Petugas polisi di sekolah sering berperan sebagai mentor dan panutan. Misalnya, perwira yang saya jelaskan di atas - yang tampaknya menuduh seorang siswa yang berpotensi bunuh diri dengan sebuah kejahatan - dengan sukarela bekerja di sebuah sekolah karena keinginannya untuk membantu anak-anak. Dia menyempatkan diri untuk menasihati kaum muda dan menjadi pengaruh positif dalam kehidupan banyak orang. Seringkali siswa datang ke kantornya untuk meminta nasehat, dan hanya "masuk." Dia akan menanggapi dengan hati-hati dan penuh kasih sayang.

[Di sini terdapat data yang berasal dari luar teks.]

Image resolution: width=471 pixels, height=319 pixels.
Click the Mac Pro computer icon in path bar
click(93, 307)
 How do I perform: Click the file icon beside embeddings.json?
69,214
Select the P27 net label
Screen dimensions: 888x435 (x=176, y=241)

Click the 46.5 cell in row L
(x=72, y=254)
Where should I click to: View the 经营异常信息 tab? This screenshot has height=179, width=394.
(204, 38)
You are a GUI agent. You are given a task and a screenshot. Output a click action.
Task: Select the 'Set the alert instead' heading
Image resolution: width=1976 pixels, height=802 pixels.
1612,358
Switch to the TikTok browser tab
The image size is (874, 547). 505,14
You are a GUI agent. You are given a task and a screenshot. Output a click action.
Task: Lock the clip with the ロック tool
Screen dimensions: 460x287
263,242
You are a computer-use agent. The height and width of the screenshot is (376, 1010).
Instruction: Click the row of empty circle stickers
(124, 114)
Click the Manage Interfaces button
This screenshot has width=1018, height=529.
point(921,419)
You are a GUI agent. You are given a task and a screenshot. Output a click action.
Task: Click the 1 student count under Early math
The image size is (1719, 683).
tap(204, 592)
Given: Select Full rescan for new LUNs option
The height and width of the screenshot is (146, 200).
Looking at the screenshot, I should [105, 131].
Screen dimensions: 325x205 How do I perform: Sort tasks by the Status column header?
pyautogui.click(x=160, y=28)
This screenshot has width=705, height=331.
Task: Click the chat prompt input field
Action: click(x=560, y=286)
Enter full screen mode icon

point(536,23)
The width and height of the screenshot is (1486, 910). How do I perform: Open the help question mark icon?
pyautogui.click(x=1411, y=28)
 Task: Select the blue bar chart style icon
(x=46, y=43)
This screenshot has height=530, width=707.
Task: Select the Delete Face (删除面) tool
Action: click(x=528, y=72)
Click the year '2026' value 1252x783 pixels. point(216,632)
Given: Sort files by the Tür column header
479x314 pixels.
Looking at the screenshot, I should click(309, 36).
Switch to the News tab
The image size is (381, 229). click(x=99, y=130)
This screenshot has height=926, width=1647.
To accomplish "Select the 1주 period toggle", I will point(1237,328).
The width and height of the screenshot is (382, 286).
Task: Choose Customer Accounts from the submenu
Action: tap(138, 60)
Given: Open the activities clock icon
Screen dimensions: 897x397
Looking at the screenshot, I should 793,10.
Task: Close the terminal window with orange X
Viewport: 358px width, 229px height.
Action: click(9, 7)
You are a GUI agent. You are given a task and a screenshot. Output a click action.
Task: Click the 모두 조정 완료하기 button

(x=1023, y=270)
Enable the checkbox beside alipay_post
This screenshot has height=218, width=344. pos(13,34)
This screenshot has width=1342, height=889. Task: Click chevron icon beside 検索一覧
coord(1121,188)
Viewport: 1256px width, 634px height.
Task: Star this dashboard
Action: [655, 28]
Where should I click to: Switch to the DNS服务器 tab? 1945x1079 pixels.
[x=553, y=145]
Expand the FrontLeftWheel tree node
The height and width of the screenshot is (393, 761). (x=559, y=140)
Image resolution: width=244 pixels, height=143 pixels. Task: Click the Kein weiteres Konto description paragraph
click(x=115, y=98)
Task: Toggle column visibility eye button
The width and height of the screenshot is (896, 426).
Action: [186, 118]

Meski tidak ada bukti suara itu petugas polisi di sekolah mencegah kejahatan, akan masuk akal dalam pandangan saya untuk menempatkan petugas di beberapa sekolah di mana ada kekerasan. Meskipun terjadi penurunan kekerasan sekolah yang tajam, secara nasional, ada beberapa sekolah tempat guru dan siswa sering menghadapi ancaman kekerasan.

Karena itu, biaya kehadiran polisi setiap hari melebihi manfaat di sebagian besar sekolah. Misalnya, perwira yang saya gambarkan di atas sebagai penasihat dan model peran yang peduli beralih peran secara dramatis saat dia mengira sebuah kejahatan mungkin dilakukan.

Lalu dia akan bertindak seperti perwira tradisional yang hanya fokus pada hukum dan ketertiban. Pada saat itu, ia gagal mengatasi penyebab masalah yang mendasarinya. Dengan mengandalkannya sebagai responden utama masalah siswa, sekolah tersebut menggantikan fokus pada masalah sosial dan kesehatan mental dengan fokus pada penegakan hukum.

Hasilnya adalah anak-anak tidak menerima bantuan yang mereka butuhkan, dan petugas ditempatkan dalam posisi yang tidak dapat dipuji dengan diminta untuk menanggapi kebutuhan siswa seolah-olah mereka memiliki pelatihan yang sama dengan profesional kesehatan mental.

Faktanya, pemolisian saja tidak bisa menyelesaikan semua masalah kemasyarakatan.

Tentang Penulis

PercakapanAaron Kupchik, Profesor Sosiologi & Peradilan Pidana, University of Delaware

Artikel ini awalnya diterbitkan pada Percakapan. Membaca Artikel asli.